JAVIER CORRALES AND CAMERON COMBS, THE ATLANTICJUN 27 2013, 11:36 AM ET
After
two young men were seen having sexual intercourse in a university
bathroom in Jamaica last year, they were set upon by a mob, who cheered as security guards kicked, punched, and slapped one of the boys. The attack was yet another sign that homophobia is alive and well in many Caribbean nations.
The
West is known for exporting its culture, but also its culture wars. The
fight for gay rights abroad is the latest example. Powerful, U.S.-based
Christian-conservative groups and a network of pro-LGBT transnational
actors have each become deeply involved in debates about homosexuality
in many countries of the Global South.
Today, criminal bans on sodomy still exist in a whopping 78 countries, many holdovers from British colonialism.
These gay "proxy wars" are especially intense in former English
colonies. These territories are inheritors of an acute obsession with
sexual puritanism, which is evident in how their laws treat
homosexuality. Convinced that native societies were morally corrupt and
licentious, colonial governments and pastors prescribed harsh laws
against same-sex relations in British territories. These "buggery"
statues became a colonial mainstay in the 19th century. Originally,
these laws banned any form of "unnatural connection," including
bestiality, but their lasting impact has been the criminalization of
male homosexuality. Today, criminal bans on sodomy still exist in a
whopping 78 countries, many holdovers from British colonialism.
But
200 years later, change is starting to take root. Even in the most
intolerant places, local actors have emerged to revoke these laws.
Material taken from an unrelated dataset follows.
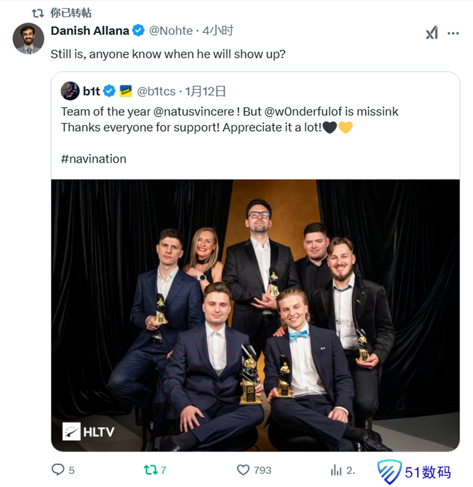
Task: Click the #navination hashtag
Action: (x=93, y=159)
Needless to say, they face formidable opponents.
International
actors have passionately joined these foreign battles. For supporters
of LGBT rights in the Global North, the myriad injustices that the
world's sexual minorities suffer equate to grave human rights
violations. Some European nations, and now even the U.S. State
Department, have made LGBT-protection an important part of their
objectives abroad.
For
conservative religious organizations, mostly in the United States,
foreign countries represent not just a fresh opportunity to influence
the debate over homosexuality, but also a source of fundraising and
followers. Even before the June 26 Supreme Court rulings on gay marriage
in the United States, these groups recognized that they were losing the
gay-rights debate at home, but they figure that their chances are
better abroad.
The
Anglophone Caribbean is a prominent example of this exported culture
war -- sodomy bans exist in 11 Caribbean nations. Although though these
buggery laws are hardly ever enforced, they give credence to actors who
promote intolerance. From openly homophobic artists to tourist officials
resistant to gay visitors, the English-speaking Caribbean is no gay
paradise.
The
good news is that these laws are no longer taken for granted. In 2011,
the current prime minister of Jamaica campaigned promising to end
buggery laws. On June 25 this year, the Jamaican Supreme Court heard a
complaint against the nation's buggery laws. That case paralleled
another petition to repeal Jamaica's law before the Inter-American
Commission on Human Rights (IACHR). In May, the Belizean Supreme Court tried a
challenge to Section 53 of its criminal code, which condemns "carnal
intercourse against the order of nature" with 10 years in prison. Later
that month, the prime minister of Dominica was compelled to weigh in on
the debate in his own country, asserting that repeal of the sodomy ban
was out of the question for the "foreseeable future." A few days later,
newspapers in Grenada published a letter from the president of the
senate urging a
review of the island's buggery law. Similar legal challenges to sodomy
bans have occurred this year in several other former British colonies -
Singapore, India, and Northern Cyprus.
The
bad news is that these folks are fighting not just local mores, but
also a large battalion of U.S. churches and church-related groups siding
with the defenders of the status quo.
Many
of these small Caribbean nations frequently host Phillip Lee, director
of the California-based religious organization His Way Out Ministries,
which has ties to Focus on the Family. Lee, a man who says he's formerly
gay and has renounced "the lifestyle," preaches that prayer can reverse
same-sex attractions. He has met with high-level officials such as the
governor general of Jamaica and the mayor of Port of Spain, the capital
of Trinidad and Tobago. In his words, "the Caribbean is ripe for ex-gay ministry planting and development." In March of this year, Lee traveled to
Guyana (which he claims to have visited some 20 times) as well as to
Trinidad and Tobago. In both counties, he made several radio and
television appearances,
hosted well-attended workshops, and publically expressed support for
keeping sodomy bans on the books. In Belize, the most prominent advocate
of maintaining the country's buggery law is Scott Stirm, a Texan emigre
and the founder of Belize Action, the main organization opposing the
effort to decriminalize sodomy. AsThe Economist recently reported, Stirm's efforts are buoyed by support from the Alliance Defending Freedom, an Arizona-based religious advocacy organization.
Pro-LGBT
international advocacy groups have sought to contain this crusade.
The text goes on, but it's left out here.